▸ **TRECHO DO TEXTO**

☆ ☆ ☆

O impressionante é que muitos desses jovens derrotados de véspera são filhos das elites, tiveram uma base familiar sólida, freqüentaram bons colégios particulares e estejam matriculados em caríssimos cursos preparatórios. Que os filhos de famílias carentes, alunos da alquebrada rede pública e excluídos dos cursinhos mágicos, não tenham muita esperança de freqüentar o ensino superior público e gratuito é até compreensível. Para esses, o vestibular muitas vezes é uma barreira intransponível. E mesmo assim, alguns acabam passando. Mas para os filhos da classe média para cima, tal comportamento é inadmissível.

Contribui para isso o terrorismo preconizado pelos próprios cursos pré-vestibulares, que tratam o concurso como uma esfinge, pronta a devorar quem não for capaz de decifrá-la – ou ainda, uma espécie de purgatório, que pode tanto alçá-lo ao paraíso quanto lançá-lo às chamas do inferno. A família, com expectativa e cobranças desproporcionais, também é responsável, sem falar na já citada deficiência do sistema educacional e na própria anemia intelectual e cultural da imensa maioria dos brasileiros.

☆ ☆ ☆

[Entradas sobre onde os itens aparecem]
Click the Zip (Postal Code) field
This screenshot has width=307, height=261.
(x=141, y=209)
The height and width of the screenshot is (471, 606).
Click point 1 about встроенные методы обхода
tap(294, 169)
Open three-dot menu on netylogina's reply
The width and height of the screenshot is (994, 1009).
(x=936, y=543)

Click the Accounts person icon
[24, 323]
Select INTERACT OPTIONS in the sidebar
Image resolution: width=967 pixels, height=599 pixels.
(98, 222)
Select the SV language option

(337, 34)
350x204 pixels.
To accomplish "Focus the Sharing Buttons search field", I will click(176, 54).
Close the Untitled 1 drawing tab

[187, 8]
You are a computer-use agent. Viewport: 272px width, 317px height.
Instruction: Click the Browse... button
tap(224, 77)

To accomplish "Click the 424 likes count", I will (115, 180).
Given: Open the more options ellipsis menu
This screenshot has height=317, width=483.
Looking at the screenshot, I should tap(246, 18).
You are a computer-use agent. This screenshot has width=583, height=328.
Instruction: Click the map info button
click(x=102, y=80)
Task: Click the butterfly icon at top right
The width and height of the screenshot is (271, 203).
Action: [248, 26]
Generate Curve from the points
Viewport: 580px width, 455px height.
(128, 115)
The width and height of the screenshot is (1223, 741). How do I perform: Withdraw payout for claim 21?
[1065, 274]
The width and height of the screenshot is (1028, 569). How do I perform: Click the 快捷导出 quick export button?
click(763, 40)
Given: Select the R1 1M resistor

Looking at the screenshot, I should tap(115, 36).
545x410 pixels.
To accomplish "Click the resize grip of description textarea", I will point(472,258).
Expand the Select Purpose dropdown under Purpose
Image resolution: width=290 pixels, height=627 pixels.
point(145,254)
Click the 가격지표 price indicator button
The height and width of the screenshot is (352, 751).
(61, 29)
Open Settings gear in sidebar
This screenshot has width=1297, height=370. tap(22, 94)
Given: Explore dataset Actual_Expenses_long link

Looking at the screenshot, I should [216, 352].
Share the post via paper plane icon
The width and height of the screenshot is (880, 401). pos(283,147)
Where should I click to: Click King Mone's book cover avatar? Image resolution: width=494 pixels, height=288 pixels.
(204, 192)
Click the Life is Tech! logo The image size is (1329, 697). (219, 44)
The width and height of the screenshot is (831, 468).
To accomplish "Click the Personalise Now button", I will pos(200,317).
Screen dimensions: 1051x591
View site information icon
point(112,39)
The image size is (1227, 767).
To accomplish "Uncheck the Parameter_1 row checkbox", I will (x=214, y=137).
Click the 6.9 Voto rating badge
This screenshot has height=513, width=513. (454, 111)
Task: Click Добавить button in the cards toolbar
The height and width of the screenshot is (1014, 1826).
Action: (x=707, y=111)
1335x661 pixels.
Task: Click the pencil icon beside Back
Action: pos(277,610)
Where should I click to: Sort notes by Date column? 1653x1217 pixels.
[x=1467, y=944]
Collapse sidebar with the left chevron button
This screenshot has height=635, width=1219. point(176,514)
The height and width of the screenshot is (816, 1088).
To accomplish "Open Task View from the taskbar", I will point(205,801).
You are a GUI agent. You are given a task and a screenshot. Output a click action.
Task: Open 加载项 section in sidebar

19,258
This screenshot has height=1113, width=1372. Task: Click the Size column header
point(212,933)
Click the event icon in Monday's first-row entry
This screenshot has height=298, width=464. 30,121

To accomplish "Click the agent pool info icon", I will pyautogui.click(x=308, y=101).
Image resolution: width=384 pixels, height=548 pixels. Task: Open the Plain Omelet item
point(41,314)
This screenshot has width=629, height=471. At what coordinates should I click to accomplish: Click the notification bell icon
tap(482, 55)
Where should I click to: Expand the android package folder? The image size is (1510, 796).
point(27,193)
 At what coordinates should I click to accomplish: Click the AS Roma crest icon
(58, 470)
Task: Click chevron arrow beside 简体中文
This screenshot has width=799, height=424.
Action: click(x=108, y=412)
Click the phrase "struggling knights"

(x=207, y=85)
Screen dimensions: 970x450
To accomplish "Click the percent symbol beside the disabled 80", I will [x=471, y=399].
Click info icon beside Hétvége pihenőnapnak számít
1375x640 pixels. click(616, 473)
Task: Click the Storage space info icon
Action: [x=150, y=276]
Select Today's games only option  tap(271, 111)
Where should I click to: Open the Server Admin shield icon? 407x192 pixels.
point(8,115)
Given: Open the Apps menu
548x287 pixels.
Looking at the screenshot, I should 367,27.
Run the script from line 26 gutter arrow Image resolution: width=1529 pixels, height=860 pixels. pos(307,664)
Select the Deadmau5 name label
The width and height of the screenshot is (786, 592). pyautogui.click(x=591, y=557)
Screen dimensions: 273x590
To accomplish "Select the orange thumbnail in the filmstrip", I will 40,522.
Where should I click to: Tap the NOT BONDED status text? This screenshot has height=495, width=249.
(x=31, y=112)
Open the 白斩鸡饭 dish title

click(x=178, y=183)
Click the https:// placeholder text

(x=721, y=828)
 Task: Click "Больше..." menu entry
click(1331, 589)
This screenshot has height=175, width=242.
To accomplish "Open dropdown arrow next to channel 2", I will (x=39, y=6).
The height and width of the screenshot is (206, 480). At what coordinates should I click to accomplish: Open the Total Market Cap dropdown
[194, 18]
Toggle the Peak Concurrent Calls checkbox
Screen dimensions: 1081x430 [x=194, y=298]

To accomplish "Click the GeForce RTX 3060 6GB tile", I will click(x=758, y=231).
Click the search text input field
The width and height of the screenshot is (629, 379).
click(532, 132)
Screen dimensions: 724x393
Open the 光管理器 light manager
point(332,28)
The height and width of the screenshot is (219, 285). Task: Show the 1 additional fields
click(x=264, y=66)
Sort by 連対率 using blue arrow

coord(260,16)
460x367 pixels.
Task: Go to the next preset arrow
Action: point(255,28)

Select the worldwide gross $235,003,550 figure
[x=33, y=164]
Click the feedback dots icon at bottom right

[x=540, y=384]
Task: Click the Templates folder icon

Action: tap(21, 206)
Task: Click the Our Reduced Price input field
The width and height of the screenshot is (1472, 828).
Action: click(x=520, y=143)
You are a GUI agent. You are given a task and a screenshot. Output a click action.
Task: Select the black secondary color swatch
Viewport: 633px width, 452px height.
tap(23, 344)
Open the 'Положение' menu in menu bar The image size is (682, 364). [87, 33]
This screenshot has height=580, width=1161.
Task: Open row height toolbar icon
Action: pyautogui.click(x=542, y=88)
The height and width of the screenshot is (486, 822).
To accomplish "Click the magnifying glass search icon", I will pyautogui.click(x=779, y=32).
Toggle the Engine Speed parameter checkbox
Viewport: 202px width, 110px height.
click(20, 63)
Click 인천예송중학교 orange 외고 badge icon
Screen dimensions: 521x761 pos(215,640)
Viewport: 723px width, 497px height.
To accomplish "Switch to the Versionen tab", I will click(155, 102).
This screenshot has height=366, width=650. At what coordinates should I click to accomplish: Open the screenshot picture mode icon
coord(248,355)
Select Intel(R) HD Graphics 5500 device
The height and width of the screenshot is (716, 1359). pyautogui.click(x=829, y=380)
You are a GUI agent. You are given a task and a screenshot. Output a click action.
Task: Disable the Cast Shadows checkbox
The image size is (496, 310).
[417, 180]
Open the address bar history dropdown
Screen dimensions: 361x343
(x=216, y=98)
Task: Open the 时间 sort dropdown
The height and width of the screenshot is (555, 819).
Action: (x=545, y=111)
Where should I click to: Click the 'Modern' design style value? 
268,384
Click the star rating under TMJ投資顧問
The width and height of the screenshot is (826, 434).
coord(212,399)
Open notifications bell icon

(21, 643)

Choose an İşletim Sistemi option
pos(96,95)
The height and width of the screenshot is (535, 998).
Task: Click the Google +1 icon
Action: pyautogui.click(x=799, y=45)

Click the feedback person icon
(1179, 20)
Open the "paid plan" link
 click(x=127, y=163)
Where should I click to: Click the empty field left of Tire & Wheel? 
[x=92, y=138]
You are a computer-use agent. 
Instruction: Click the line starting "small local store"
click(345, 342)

☆ ☆ ☆

▸ **ENUNCIADO 1**
Enumere todos os fatores que o trecho sobre o vestibular aponta como responsáveis pelo fracasso desses jovens, a partir das palavras "Contribui para isso".
▸ **ENUNCIADO 2**
Retome o trecho sobre o vestibular logo depois da última frase e escreva a continuação.
A listagem não é necessária para realizar o que se pede.

▸ **RESPOSTA 1**
- O terrorismo preconizado pelos próprios cursos pré-vestibulares, que tratam o concurso como uma esfinge ou uma espécie de purgatório
- A família, com expectativa e cobranças desproporcionais
- A deficiência do sistema educacional
- A anemia intelectual e cultural da imensa maioria dos brasileiros

▸ **RESPOSTA 2**
O vestibular não é mais que uma prova, um prosaico e duvidoso teste de conhecimentos, que se repete a cada ano. É óbvio, porém, que um estudante reprovado sucessivas vezes deva reavaliar suas opções, e natural que tenda a procurar cursos menos concorridos em faculdades abertas para abrigá-los. E é evidente que as universidades públicas também estão longe de ser o melhor dos mundos. Mas não dá para desistir tão cedo.

Luigi Poniwass

é repórter de O Estado.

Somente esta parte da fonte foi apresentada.